Stop-motion photons
18.08.2021 - Light waves are confined to tiny regions of space by a new kind of disorder.
Despite being tightly confined in a microscopic volume, a new kind of disorder allows optical signals to suddenly show up at far away regions. Such abrupt transport had previously been considered impossible, and challenges the current understanding of light waves.
In 1958, Phil Anderson astonished the scientific community by predicting that an electrical conductor will suddenly lose its conductivity and turn into an insulator, as soon as its atomic lattice is perturbed beyond a critical level: In the jargon of physicists, disorder can bring the free motion of electrons to a halt and block any electrical current from flowing through a previously conductive material. This Anderson localiation lies outside the scope of classical physics, and only a quantum-mechanical treatment of electrons as both particles and waves can explain the metal-insulator transition resulting from it.

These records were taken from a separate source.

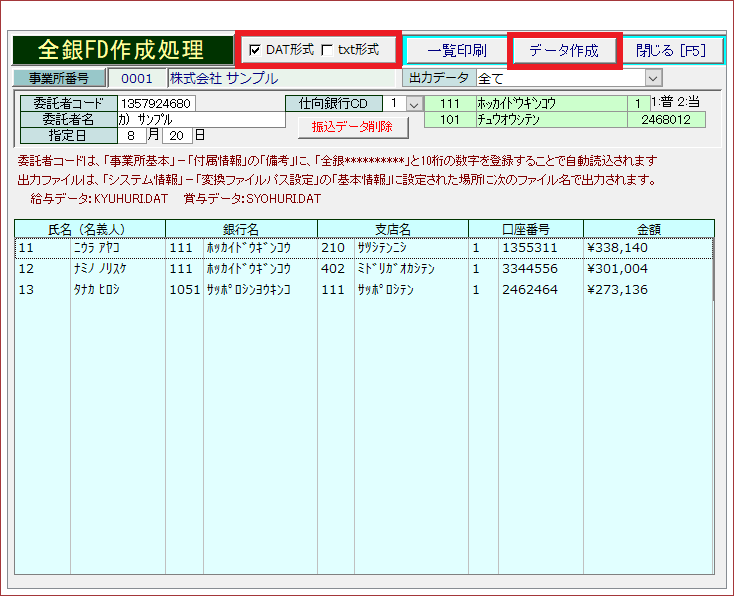Click the 振込データ削除 button
This screenshot has height=596, width=734.
coord(353,127)
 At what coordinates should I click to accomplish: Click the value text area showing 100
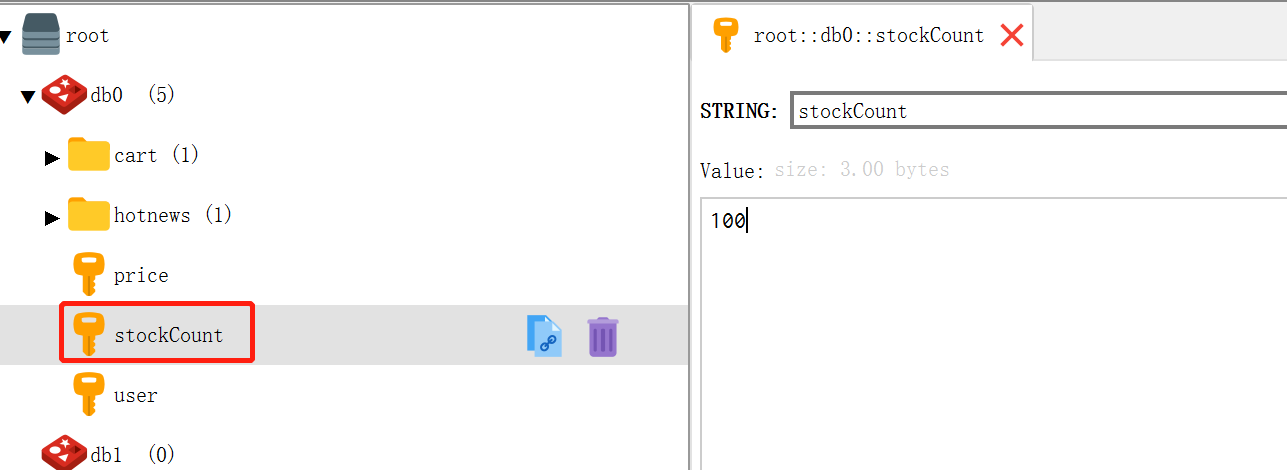(x=990, y=330)
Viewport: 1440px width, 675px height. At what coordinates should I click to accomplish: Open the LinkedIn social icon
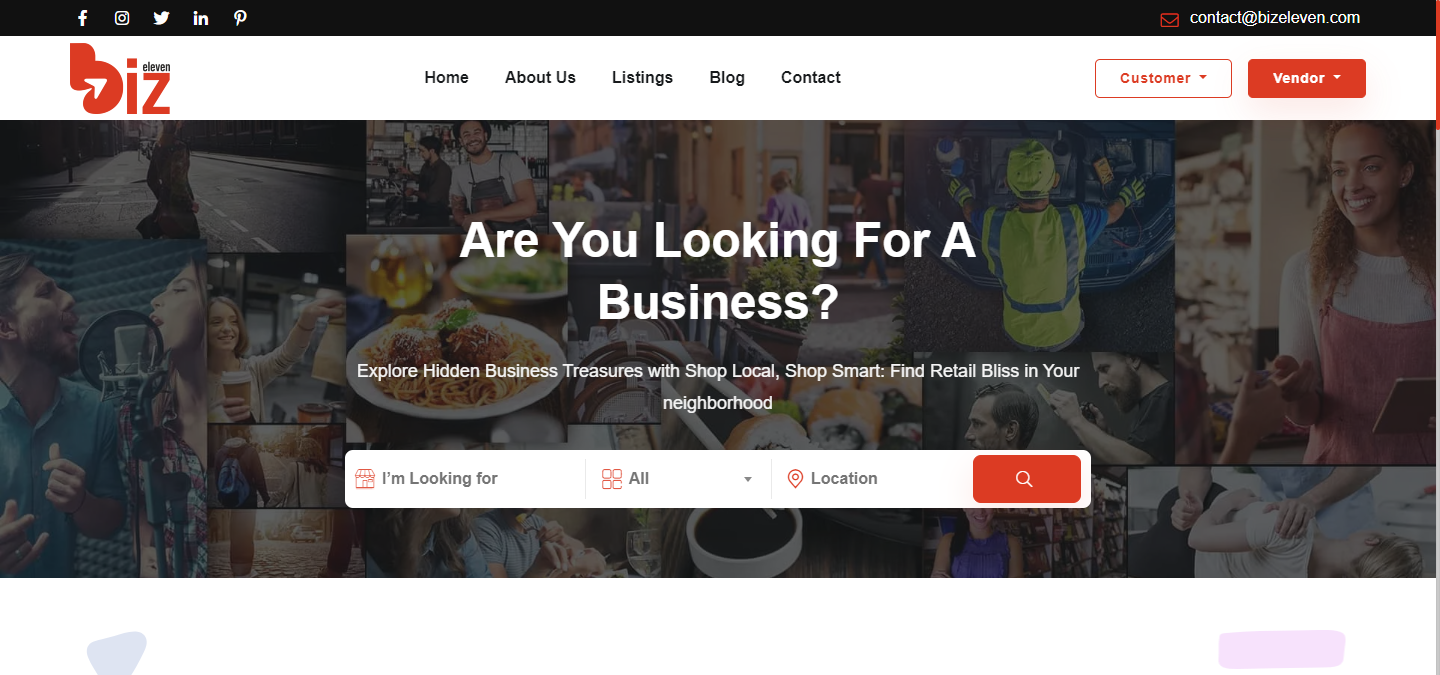click(x=201, y=18)
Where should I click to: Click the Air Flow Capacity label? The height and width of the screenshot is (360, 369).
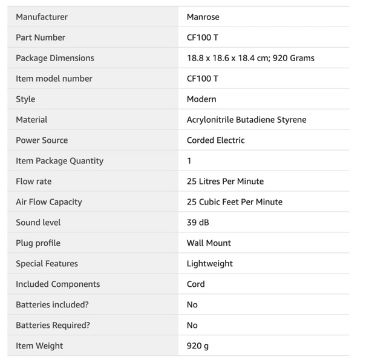tap(49, 202)
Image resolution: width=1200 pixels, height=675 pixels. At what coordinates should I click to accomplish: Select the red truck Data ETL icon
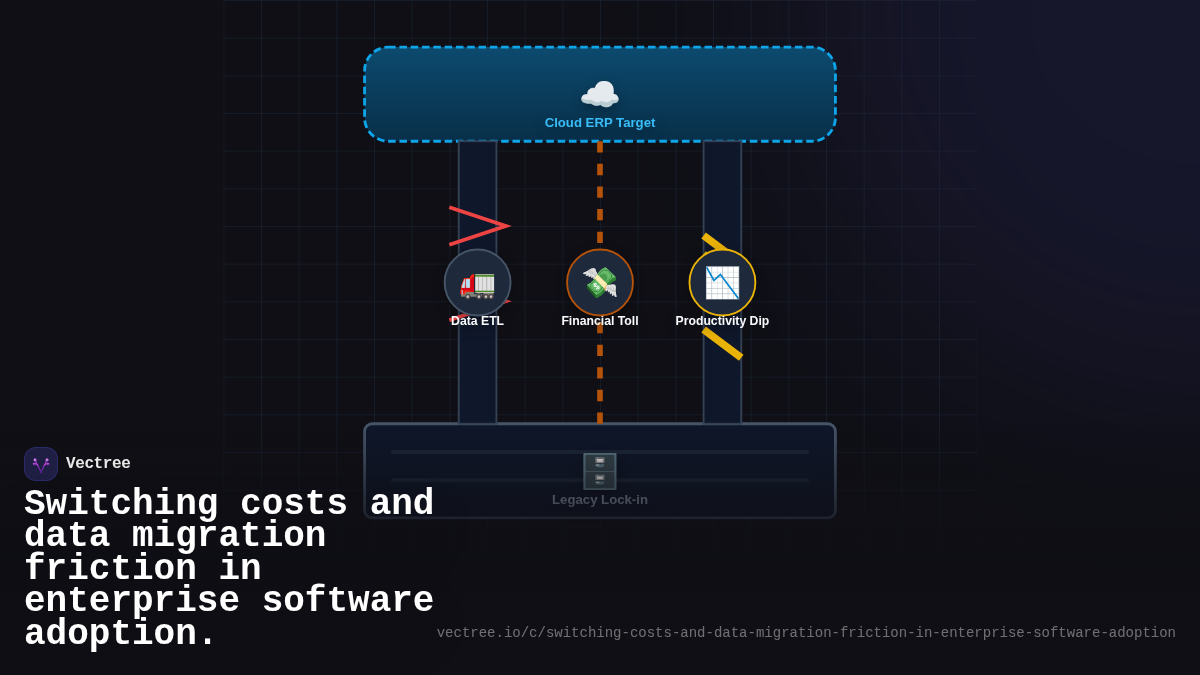[477, 283]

Today we know that this effect, for which Phil Anderson won a share of the Nobel Prize in Physics 1977, applies in general: Disorder can likewise suppress the propagation of sound waves or even light beams. Recently, Alexander Szameit and his graduate students Sebastian Weidemann and Mark Kremer made a surprising discovery: Every realistic physical system inevitably exchanges energy with its environment, and, as soon this energy exchange becomes disordered, (light) waves can also become localized. This new class of disorder transcends the mechanism that Phil Anderson considered in 1958, since his calculations were based on the assumption that no interactions take place with the environment.
Szameit explains: “In our experiments, we could clearly observe how light becomes focused into tiny regions in space, as soon as the energy exchange in the environment becomes randomized.” At first glance, these results appeared to be merely a generalization of the well-known suppression of transport. However, much to their surprise, the researchers soon discovered quite the opposite: “At first, we did not believe our eyes when we saw how the brightest light spot seemed to suddenly jump to an entirely different regions in space, again and again, even though conventional light propagation should have been suppressed entirely arrested by the disorder.”

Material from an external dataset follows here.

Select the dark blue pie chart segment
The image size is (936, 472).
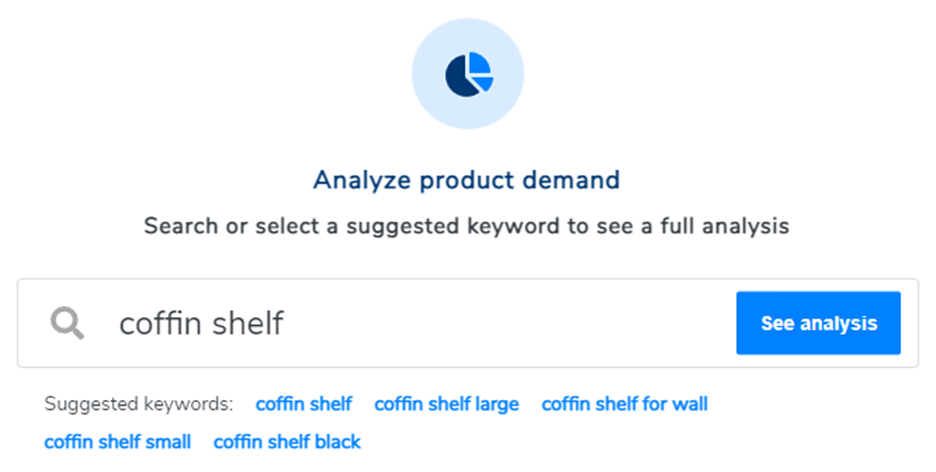(x=461, y=76)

Responsible for this hitherto unknown behaviour of light waves is the complex energy exchange with the environment. Szameit recalls: “Any remaining doubts vanished when were able to prove that this effect can shuffle around light signals between specific points in 5-kilometre-long optical fiber.” These pioneering results are a conceptional breakthrough for fundamental science, and the universal nature of the underlying mechanism may inform new techniques to shape not only the flow of light, but of acoustic or particle waves as well. (Source: U. Rostock)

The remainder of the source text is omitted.